Al frío, sin embargo, le supieron sacar provecho en las pistas de esquí. Aun así, por razones laborales, Canadá no había llegado para quedarse. Y Carlos, con cierta añoranza, buscó los caminos para regresar a Caracas y crear su propia empresa.

Un tiempo feliz en Venezuela y un gobierno que se hizo sentir: “El régimen endurecía y limitaba cada día más la iniciativa privada, lo demás es historia”

Estar en Venezuela era como estar en casa. Regresar se sintió una caricia al alma y los años que siguieron fueron tiempos felices. Sin embargo, los sucesos en el gobierno comenzaron a interferir en su vida, las puertas comenzaron a cerrarse y la sensación de libertad, a perderse en el horizonte.
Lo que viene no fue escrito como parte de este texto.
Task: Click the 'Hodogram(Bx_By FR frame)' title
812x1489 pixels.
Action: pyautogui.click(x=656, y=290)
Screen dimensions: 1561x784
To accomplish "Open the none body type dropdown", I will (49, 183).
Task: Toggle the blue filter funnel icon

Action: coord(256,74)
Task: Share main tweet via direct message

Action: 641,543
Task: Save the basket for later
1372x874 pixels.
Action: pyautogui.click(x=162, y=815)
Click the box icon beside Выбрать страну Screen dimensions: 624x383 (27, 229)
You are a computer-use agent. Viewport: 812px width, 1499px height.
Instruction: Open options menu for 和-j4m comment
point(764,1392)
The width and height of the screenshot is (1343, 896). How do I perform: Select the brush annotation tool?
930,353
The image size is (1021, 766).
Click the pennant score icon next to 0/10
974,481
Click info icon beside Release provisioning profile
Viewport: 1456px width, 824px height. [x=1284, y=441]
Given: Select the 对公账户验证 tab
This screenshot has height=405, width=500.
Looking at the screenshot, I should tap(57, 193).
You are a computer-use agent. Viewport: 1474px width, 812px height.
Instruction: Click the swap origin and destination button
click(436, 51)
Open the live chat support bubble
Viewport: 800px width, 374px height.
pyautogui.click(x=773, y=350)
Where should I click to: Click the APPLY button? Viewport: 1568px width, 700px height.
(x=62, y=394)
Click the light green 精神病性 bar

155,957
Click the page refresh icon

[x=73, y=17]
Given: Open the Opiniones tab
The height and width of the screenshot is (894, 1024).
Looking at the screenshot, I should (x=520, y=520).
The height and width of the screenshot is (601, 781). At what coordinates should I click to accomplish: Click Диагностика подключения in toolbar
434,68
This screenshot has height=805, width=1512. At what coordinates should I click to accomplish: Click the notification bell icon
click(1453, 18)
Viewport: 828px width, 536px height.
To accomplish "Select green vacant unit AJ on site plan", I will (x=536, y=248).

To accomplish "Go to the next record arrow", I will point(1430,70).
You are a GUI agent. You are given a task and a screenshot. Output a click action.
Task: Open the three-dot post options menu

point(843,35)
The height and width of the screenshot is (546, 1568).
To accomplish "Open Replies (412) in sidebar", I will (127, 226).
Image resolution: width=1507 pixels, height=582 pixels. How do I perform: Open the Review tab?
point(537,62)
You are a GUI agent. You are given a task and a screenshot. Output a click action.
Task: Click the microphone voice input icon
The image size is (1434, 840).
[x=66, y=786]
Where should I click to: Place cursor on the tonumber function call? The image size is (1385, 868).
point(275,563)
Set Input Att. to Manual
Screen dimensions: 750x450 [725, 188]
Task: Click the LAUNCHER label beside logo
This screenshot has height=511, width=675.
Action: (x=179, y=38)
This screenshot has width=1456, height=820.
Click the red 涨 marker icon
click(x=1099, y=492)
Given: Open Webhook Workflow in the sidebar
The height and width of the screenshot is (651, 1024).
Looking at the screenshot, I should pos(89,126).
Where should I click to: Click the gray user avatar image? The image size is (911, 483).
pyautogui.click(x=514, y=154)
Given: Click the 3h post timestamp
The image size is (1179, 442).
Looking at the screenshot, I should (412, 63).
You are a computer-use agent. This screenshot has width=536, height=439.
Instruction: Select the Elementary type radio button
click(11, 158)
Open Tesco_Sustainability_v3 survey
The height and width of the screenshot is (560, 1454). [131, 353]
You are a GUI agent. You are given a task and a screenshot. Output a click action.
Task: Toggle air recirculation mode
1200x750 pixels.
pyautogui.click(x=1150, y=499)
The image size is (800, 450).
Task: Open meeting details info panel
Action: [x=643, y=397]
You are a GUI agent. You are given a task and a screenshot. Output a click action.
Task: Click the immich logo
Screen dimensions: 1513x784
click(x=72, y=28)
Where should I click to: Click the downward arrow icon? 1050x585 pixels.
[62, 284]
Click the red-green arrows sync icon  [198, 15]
Pero a pesar del panorama, Carlos no perdía la esperanza de que todo regresara a la normalidad, a la otra vida que alguna vez les había colmado las expectativas: “Uno se aferraba a que regresaría el entendimiento democrático, pero una frustración se sumaba a la otra y así una y otra vez. El régimen endurecía y limitaba cada día más la iniciativa privada, lo demás es historia”, dice.

Ante semejante panorama, los hijos de Carlos, al igual que tantos jóvenes venezolanos, comenzaron a emigrar: los tres mayores -nacidos en Argentina- a Panamá, el menor -nacido en Venezuela- a Buenos Aires, identificado con la atmósfera cultural y el estilo de vida argentino.

Carlos y su mujer, mientras tanto, ya habían alcanzado la edad para jubilarse. Su idea era mudarse a la isla Margarita, pero decidieron cambiar sus planes. Su nueva migración fue una de las más dulces: tras veintidós años en Venezuela, se instalaron en un paraíso que siempre los enamoró: Aruba.

Aruba mágica y una Panamá para vivir de la alegría de los nietos

Para Aruba no hubo proceso de adaptación. Allí se sintieron en casa desde el primer instante, hechizados por sus playas, la tranquilidad, y una calidad de vida alta, consecuencia de una economía estable.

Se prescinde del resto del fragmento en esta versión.